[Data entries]

──────────

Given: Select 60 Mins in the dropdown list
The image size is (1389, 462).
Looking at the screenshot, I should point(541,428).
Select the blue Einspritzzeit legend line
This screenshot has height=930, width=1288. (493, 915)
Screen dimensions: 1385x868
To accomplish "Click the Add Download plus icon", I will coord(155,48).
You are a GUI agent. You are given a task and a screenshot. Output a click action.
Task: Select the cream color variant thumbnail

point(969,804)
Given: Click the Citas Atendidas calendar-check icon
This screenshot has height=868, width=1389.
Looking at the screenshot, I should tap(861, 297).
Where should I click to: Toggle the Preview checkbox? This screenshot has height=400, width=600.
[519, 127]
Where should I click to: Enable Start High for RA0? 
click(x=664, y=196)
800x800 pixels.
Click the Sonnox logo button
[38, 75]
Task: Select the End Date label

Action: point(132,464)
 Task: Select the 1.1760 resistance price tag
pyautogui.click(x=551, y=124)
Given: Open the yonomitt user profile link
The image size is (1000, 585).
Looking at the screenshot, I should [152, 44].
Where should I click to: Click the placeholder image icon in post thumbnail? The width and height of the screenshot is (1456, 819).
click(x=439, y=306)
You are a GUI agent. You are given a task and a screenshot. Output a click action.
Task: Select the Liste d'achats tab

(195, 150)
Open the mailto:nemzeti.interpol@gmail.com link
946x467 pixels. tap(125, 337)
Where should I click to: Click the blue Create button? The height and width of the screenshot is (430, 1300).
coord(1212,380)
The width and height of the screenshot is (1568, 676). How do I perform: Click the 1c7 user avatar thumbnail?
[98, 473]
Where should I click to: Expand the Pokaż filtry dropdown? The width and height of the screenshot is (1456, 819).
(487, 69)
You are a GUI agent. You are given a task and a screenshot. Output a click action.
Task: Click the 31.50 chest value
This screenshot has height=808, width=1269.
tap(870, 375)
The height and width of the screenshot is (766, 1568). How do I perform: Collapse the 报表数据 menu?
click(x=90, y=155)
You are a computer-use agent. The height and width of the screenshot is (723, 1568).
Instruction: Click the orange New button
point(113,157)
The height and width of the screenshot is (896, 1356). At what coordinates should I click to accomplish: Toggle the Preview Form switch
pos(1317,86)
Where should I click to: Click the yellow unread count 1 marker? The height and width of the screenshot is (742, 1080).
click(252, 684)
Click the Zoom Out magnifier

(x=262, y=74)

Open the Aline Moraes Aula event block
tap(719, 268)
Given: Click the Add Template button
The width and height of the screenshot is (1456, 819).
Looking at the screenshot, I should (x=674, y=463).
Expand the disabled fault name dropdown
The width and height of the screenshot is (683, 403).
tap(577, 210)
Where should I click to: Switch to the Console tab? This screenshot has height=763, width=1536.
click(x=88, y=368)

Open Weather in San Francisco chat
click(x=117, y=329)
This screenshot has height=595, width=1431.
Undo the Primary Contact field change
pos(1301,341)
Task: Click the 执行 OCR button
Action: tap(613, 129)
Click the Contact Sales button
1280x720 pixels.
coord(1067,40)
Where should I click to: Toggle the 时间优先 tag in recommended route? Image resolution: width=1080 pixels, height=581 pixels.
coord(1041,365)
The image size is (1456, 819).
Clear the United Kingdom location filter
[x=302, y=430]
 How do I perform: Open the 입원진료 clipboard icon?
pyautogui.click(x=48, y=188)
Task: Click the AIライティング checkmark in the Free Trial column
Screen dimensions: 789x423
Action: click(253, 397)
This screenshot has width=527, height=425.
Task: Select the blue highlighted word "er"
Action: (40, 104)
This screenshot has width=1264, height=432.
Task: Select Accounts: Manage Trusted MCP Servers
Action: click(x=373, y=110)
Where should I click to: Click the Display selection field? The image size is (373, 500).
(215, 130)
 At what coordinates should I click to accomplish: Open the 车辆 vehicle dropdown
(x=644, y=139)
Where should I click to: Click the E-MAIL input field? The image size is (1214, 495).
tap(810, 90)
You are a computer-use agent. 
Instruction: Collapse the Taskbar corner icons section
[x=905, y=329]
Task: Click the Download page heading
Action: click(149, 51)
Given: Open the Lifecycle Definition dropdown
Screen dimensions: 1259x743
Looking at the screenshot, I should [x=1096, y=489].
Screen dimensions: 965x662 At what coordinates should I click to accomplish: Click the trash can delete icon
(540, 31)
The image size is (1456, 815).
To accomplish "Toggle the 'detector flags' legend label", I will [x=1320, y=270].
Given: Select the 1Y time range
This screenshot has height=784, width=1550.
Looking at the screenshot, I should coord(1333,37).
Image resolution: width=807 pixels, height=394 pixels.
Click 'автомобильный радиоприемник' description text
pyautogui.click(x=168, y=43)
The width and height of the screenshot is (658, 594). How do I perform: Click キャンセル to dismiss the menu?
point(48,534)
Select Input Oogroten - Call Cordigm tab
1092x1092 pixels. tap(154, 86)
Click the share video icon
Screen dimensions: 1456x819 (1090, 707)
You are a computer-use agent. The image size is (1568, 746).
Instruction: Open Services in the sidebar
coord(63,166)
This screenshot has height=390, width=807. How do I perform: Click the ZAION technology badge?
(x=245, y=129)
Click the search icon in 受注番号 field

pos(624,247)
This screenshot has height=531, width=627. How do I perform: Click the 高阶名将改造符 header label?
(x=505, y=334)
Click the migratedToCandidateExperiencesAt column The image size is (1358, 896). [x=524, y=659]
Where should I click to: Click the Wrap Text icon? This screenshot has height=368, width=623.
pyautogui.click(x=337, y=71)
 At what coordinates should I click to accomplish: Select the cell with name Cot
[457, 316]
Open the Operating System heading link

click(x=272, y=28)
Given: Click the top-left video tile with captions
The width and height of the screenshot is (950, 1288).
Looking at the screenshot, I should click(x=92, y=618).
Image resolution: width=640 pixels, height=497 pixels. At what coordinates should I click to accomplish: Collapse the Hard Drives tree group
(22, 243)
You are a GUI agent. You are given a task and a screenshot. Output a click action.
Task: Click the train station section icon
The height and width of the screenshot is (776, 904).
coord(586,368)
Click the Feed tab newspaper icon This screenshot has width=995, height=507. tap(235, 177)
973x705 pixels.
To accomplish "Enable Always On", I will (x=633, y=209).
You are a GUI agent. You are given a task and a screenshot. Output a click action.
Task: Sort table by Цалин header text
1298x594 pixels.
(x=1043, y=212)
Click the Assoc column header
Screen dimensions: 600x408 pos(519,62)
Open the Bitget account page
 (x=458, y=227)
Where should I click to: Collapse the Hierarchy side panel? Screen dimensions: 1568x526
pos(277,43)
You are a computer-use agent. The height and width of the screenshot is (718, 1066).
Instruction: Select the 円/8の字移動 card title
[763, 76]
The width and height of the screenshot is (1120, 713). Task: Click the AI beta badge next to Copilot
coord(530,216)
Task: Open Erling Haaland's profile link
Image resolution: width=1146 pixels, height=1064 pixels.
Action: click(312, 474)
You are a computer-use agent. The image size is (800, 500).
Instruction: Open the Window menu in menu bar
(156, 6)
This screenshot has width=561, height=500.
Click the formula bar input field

──────────

Convert every line of the data above into a JSON list of strings, one string per line. Leave out blank lines.

[
  "Given: Select 60 Mins in the dropdown list",
  "The image size is (1389, 462).",
  "Looking at the screenshot, I should point(541,428).",
  "Select the blue Einspritzzeit legend line",
  "This screenshot has height=930, width=1288. (493, 915)",
  "Screen dimensions: 1385x868",
  "To accomplish \"Click the Add Download plus icon\", I will coord(155,48).",
  "You are a GUI agent. You are given a task and a screenshot. Output a click action.",
  "Task: Select the cream color variant thumbnail",
  "point(969,804)",
  "Given: Click the Citas Atendidas calendar-check icon",
  "This screenshot has height=868, width=1389.",
  "Looking at the screenshot, I should tap(861, 297).",
  "Where should I click to: Toggle the Preview checkbox? This screenshot has height=400, width=600.",
  "[519, 127]",
  "Where should I click to: Enable Start High for RA0? ",
  "click(x=664, y=196)",
  "800x800 pixels.",
  "Click the Sonnox logo button",
  "[38, 75]",
  "Task: Select the End Date label",
  "Action: point(132,464)",
  " Task: Select the 1.1760 resistance price tag",
  "pyautogui.click(x=551, y=124)",
  "Given: Open the yonomitt user profile link",
  "The image size is (1000, 585).",
  "Looking at the screenshot, I should [152, 44].",
  "Where should I click to: Click the placeholder image icon in post thumbnail? The width and height of the screenshot is (1456, 819).",
  "click(x=439, y=306)",
  "You are a GUI agent. You are given a task and a screenshot. Output a click action.",
  "Task: Select the Liste d'achats tab",
  "(195, 150)",
  "Open the mailto:nemzeti.interpol@gmail.com link",
  "946x467 pixels. tap(125, 337)",
  "Where should I click to: Click the blue Create button? The height and width of the screenshot is (430, 1300).",
  "coord(1212,380)",
  "The width and height of the screenshot is (1568, 676). How do I perform: Click the 1c7 user avatar thumbnail?",
  "[98, 473]",
  "Where should I click to: Expand the Pokaż filtry dropdown? The width and height of the screenshot is (1456, 819).",
  "(487, 69)",
  "You are a GUI agent. You are given a task and a screenshot. Output a click action.",
  "Task: Click the 31.50 chest value",
  "This screenshot has height=808, width=1269.",
  "tap(870, 375)",
  "The height and width of the screenshot is (766, 1568). How do I perform: Collapse the 报表数据 menu?",
  "click(x=90, y=155)",
  "You are a computer-use agent. The height and width of the screenshot is (723, 1568).",
  "Instruction: Click the orange New button",
  "point(113,157)",
  "The height and width of the screenshot is (896, 1356). At what coordinates should I click to accomplish: Toggle the Preview Form switch",
  "pos(1317,86)",
  "Where should I click to: Click the yellow unread count 1 marker? The height and width of the screenshot is (742, 1080).",
  "click(252, 684)",
  "Click the Zoom Out magnifier",
  "(x=262, y=74)",
  "Open the Aline Moraes Aula event block",
  "tap(719, 268)",
  "Given: Click the Add Template button",
  "The width and height of the screenshot is (1456, 819).",
  "Looking at the screenshot, I should (x=674, y=463).",
  "Expand the disabled fault name dropdown",
  "The width and height of the screenshot is (683, 403).",
  "tap(577, 210)",
  "Where should I click to: Switch to the Console tab? This screenshot has height=763, width=1536.",
  "click(x=88, y=368)",
  "Open Weather in San Francisco chat",
  "click(x=117, y=329)",
  "This screenshot has height=595, width=1431.",
  "Undo the Primary Contact field change",
  "pos(1301,341)",
  "Task: Click the 执行 OCR button",
  "Action: tap(613, 129)",
  "Click the Contact Sales button",
  "1280x720 pixels.",
  "coord(1067,40)",
  "Where should I click to: Toggle the 时间优先 tag in recommended route? Image resolution: width=1080 pixels, height=581 pixels.",
  "coord(1041,365)",
  "The image size is (1456, 819).",
  "Clear the United Kingdom location filter",
  "[x=302, y=430]",
  " How do I perform: Open the 입원진료 clipboard icon?",
  "pyautogui.click(x=48, y=188)",
  "Task: Click the AIライティング checkmark in the Free Trial column",
  "Screen dimensions: 789x423",
  "Action: click(253, 397)",
  "This screenshot has width=527, height=425.",
  "Task: Select the blue highlighted word \"er\"",
  "Action: (40, 104)",
  "This screenshot has width=1264, height=432.",
  "Task: Select Accounts: Manage Trusted MCP Servers",
  "Action: click(x=373, y=110)",
  "Where should I click to: Click the Display selection field? The image size is (373, 500).",
  "(215, 130)",
  " At what coordinates should I click to accomplish: Open the 车辆 vehicle dropdown",
  "(x=644, y=139)",
  "Where should I click to: Click the E-MAIL input field? The image size is (1214, 495).",
  "tap(810, 90)",
  "You are a computer-use agent. ",
  "Instruction: Collapse the Taskbar corner icons section",
  "[x=905, y=329]",
  "Task: Click the Download page heading",
  "Action: click(149, 51)",
  "Given: Open the Lifecycle Definition dropdown",
  "Screen dimensions: 1259x743",
  "Looking at the screenshot, I should [x=1096, y=489].",
  "Screen dimensions: 965x662 At what coordinates should I click to accomplish: Click the trash can delete icon",
  "(540, 31)",
  "The image size is (1456, 815).",
  "To accomplish \"Toggle the 'detector flags' legend label\", I will [x=1320, y=270].",
  "Given: Select the 1Y time range",
  "This screenshot has height=784, width=1550.",
  "Looking at the screenshot, I should coord(1333,37).",
  "Image resolution: width=807 pixels, height=394 pixels.",
  "Click 'автомобильный радиоприемник' description text",
  "pyautogui.click(x=168, y=43)",
  "The width and height of the screenshot is (658, 594). How do I perform: Click キャンセル to dismiss the menu?",
  "point(48,534)",
  "Select Input Oogroten - Call Cordigm tab",
  "1092x1092 pixels. tap(154, 86)",
  "Click the share video icon",
  "Screen dimensions: 1456x819 (1090, 707)",
  "You are a computer-use agent. The image size is (1568, 746).",
  "Instruction: Open Services in the sidebar",
  "coord(63,166)",
  "This screenshot has height=390, width=807. How do I perform: Click the ZAION technology badge?",
  "(x=245, y=129)",
  "Click the search icon in 受注番号 field",
  "pos(624,247)",
  "This screenshot has height=531, width=627. How do I perform: Click the 高阶名将改造符 header label?",
  "(x=505, y=334)",
  "Click the migratedToCandidateExperiencesAt column The image size is (1358, 896). [x=524, y=659]",
  "Where should I click to: Click the Wrap Text icon? This screenshot has height=368, width=623.",
  "pyautogui.click(x=337, y=71)",
  " At what coordinates should I click to accomplish: Select the cell with name Cot",
  "[457, 316]",
  "Open the Operating System heading link",
  "click(x=272, y=28)",
  "Given: Click the top-left video tile with captions",
  "The width and height of the screenshot is (950, 1288).",
  "Looking at the screenshot, I should click(x=92, y=618).",
  "Image resolution: width=640 pixels, height=497 pixels. At what coordinates should I click to accomplish: Collapse the Hard Drives tree group",
  "(22, 243)",
  "You are a GUI agent. You are given a task and a screenshot. Output a click action.",
  "Task: Click the train station section icon",
  "The height and width of the screenshot is (776, 904).",
  "coord(586,368)",
  "Click the Feed tab newspaper icon This screenshot has width=995, height=507. tap(235, 177)",
  "973x705 pixels.",
  "To accomplish \"Enable Always On\", I will (x=633, y=209).",
  "You are a GUI agent. You are given a task and a screenshot. Output a click action.",
  "Task: Sort table by Цалин header text",
  "1298x594 pixels.",
  "(x=1043, y=212)",
  "Click the Assoc column header",
  "Screen dimensions: 600x408 pos(519,62)",
  "Open the Bitget account page",
  " (x=458, y=227)",
  "Where should I click to: Collapse the Hierarchy side panel? Screen dimensions: 1568x526",
  "pos(277,43)",
  "You are a computer-use agent. The height and width of the screenshot is (718, 1066).",
  "Instruction: Select the 円/8の字移動 card title",
  "[763, 76]",
  "The width and height of the screenshot is (1120, 713). Task: Click the AI beta badge next to Copilot",
  "coord(530,216)",
  "Task: Open Erling Haaland's profile link",
  "Image resolution: width=1146 pixels, height=1064 pixels.",
  "Action: click(312, 474)",
  "You are a computer-use agent. The image size is (800, 500).",
  "Instruction: Open the Window menu in menu bar",
  "(156, 6)",
  "This screenshot has width=561, height=500.",
  "Click the formula bar input field"
]